▶ _Enunciado 1_: Reescreva o trecho do texto-fonte começando em "A audiência foi" e terminando em "por Magno Malta.", trocando "audiência" por "sessão".
▶ _Enunciado 2_: Segundo o texto-fonte, quantos debatedores os senadores da CCJ ouviram?

Os senadores integrantes da CCJ – como os petistas Humberto Costa (PE) e Gleisi Hoffmann (PR) — ouviram as análises de onze debatedores, entre eles um juiz, um defensor público, advogados e ativistas pela liberdade de expressão.
A audiência foi requerida pelos senadores da Oposição, para que o colegiado pudesse aprofundar a avaliação da matéria, que tramita em caráter terminativo (sem necessidade de apreciação pelo Plenário) na comissão.
Especialistas rejeitam
Apenas o representante do Movimento Brasil Livre (MBL), Kim Kataguiri, do Movimento Vem pra Rua, Jailton Almeida do Nascimento, e o delegado da Polícia Federal, Juner Caldeira Barbosa, apresentaram posição favorável ao projeto relatado por Magno Malta.

▶ _Dados_:
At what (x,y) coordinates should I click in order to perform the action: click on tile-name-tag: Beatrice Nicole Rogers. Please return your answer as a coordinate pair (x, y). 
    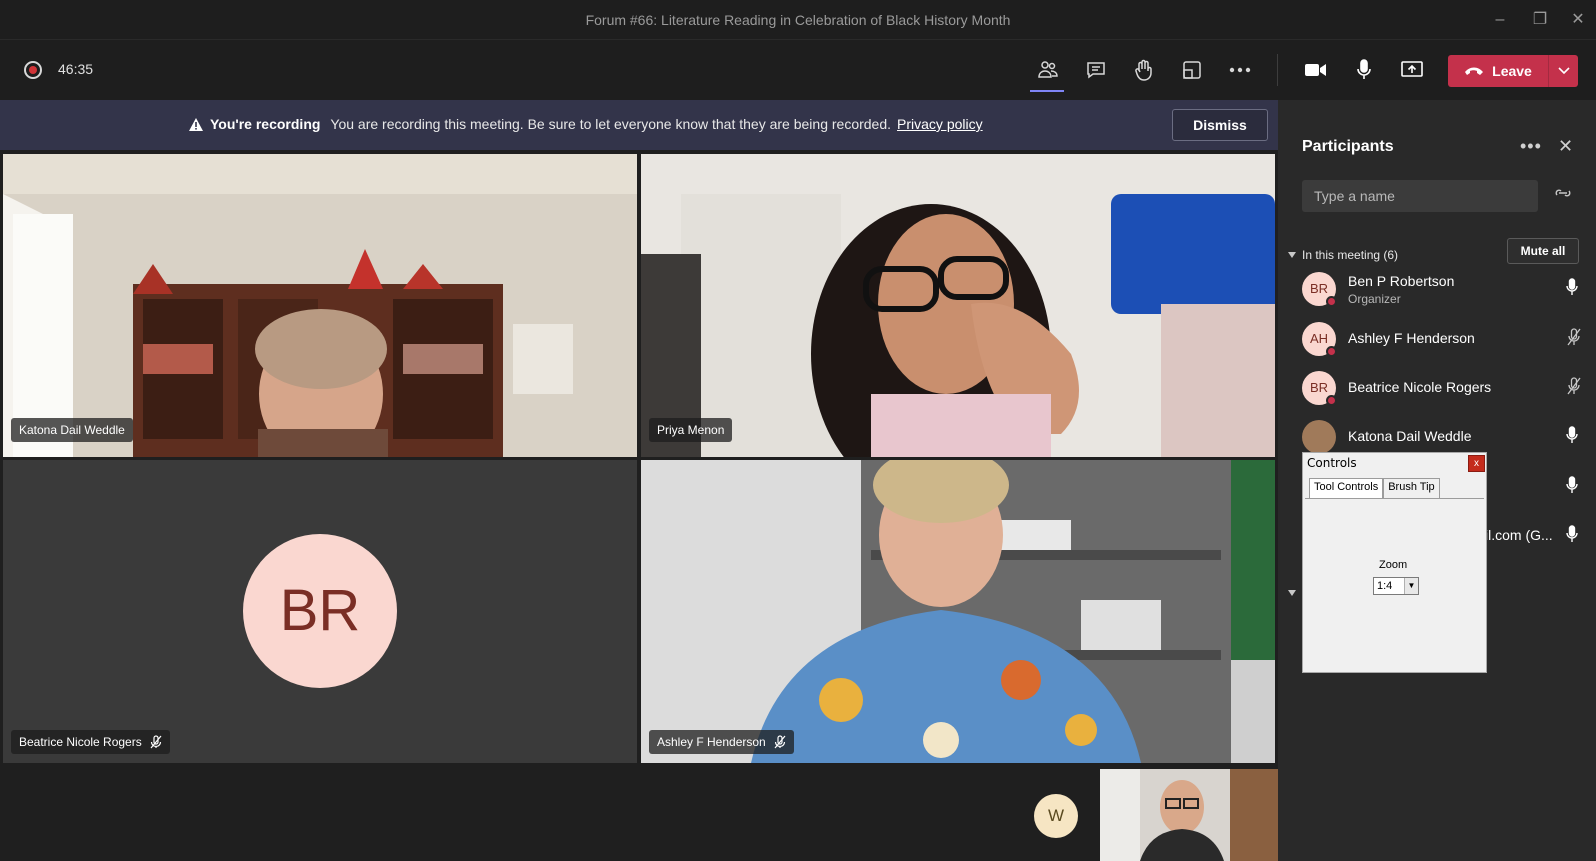
    Looking at the image, I should click on (90, 742).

▶ _Resposta do exercício 1_:
A sessão foi requerida pelos senadores da Oposição, para que o colegiado pudesse aprofundar a avaliação da matéria, que tramita em caráter terminativo (sem necessidade de apreciação pelo Plenário) na comissão.
Especialistas rejeitam
Apenas o representante do Movimento Brasil Livre (MBL), Kim Kataguiri, do Movimento Vem pra Rua, Jailton Almeida do Nascimento, e o delegado da Polícia Federal, Juner Caldeira Barbosa, apresentaram posição favorável ao projeto relatado por Magno Malta.

▶ _Resposta do exercício 2_: Onze debatedores.